Proteus (2023)

Maria Smigielska & Compmonks

Proteus employs a realtime generated reaction-diffusion algorithm as a surrogate of a ferrofluid material, as one of the core components of the Proteus series . It employs reinforcement learning algorithm to increase visitors’ engagement while interacting with this digital matter displayed in a form of a large monolithic oculus in an exhibition context.

The EMAP residency will focus on developing further the Proteus project as an analogue-digital ecosystem. The artists‘ duo will explore a hybrid interaction between the digitized ferrofluid material and humans through gaze-tracking and emotion recognition, distributed online and onsite.


In Dialogue: Artist Talk with Tereza Teklić (Kontejner, Zagreb):

KONTEJNER: Both of you are architects by vocation.

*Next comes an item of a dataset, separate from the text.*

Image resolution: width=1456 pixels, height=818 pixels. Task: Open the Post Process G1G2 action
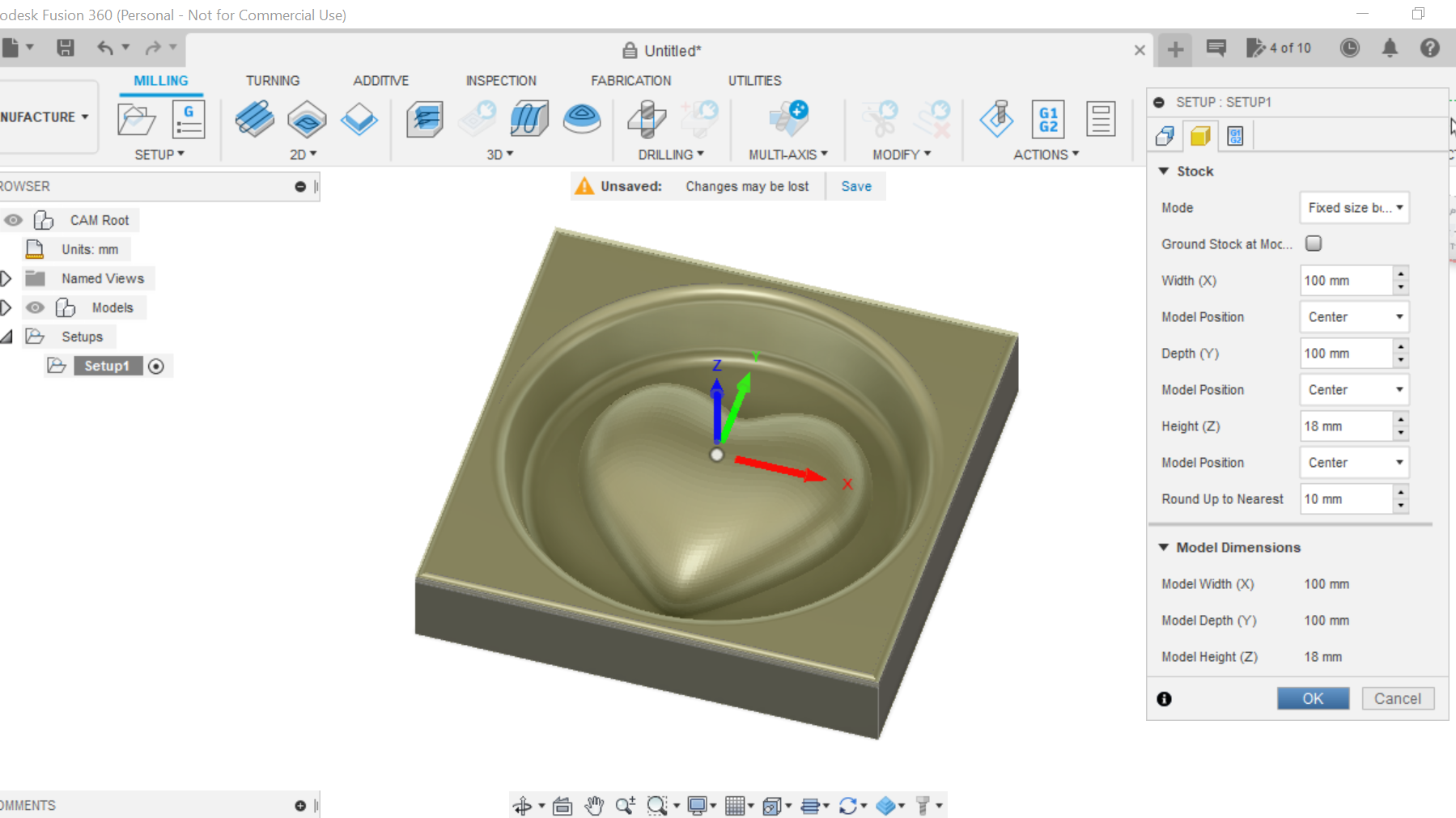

How did you start working on mixed media installations that use digital and interactive technologies?

Maria Smigielska and CompMonks: Architecture is transdisciplinary by design. It always conveys different streams of scientific and artistic discourses about our societies. The digital became an increasingly important topic of transformation in architecture since the second half of the 20th century. For most historians, it has a strong root in medieval and late renaissance thinkers. But schools and offices started to pick it up more seriously when design and fabrication softwares became more sophisticated. We both have been trained to work in a digital world and to think of the other doors it could open for architecture. Almost naturally, we went on to pursue that track and research on new technologies for architecture at large in the university context. But the language needed another dimension. It felt like a natural move to seek means of self-expression through media art. Because we could not find ourselves elsewhere to develop a more adequate vocabulary about the digital. It is, for both of us, a more open and empowering way to approach built forms of mixed-media objects. A different perspective from which we seek to address architecture.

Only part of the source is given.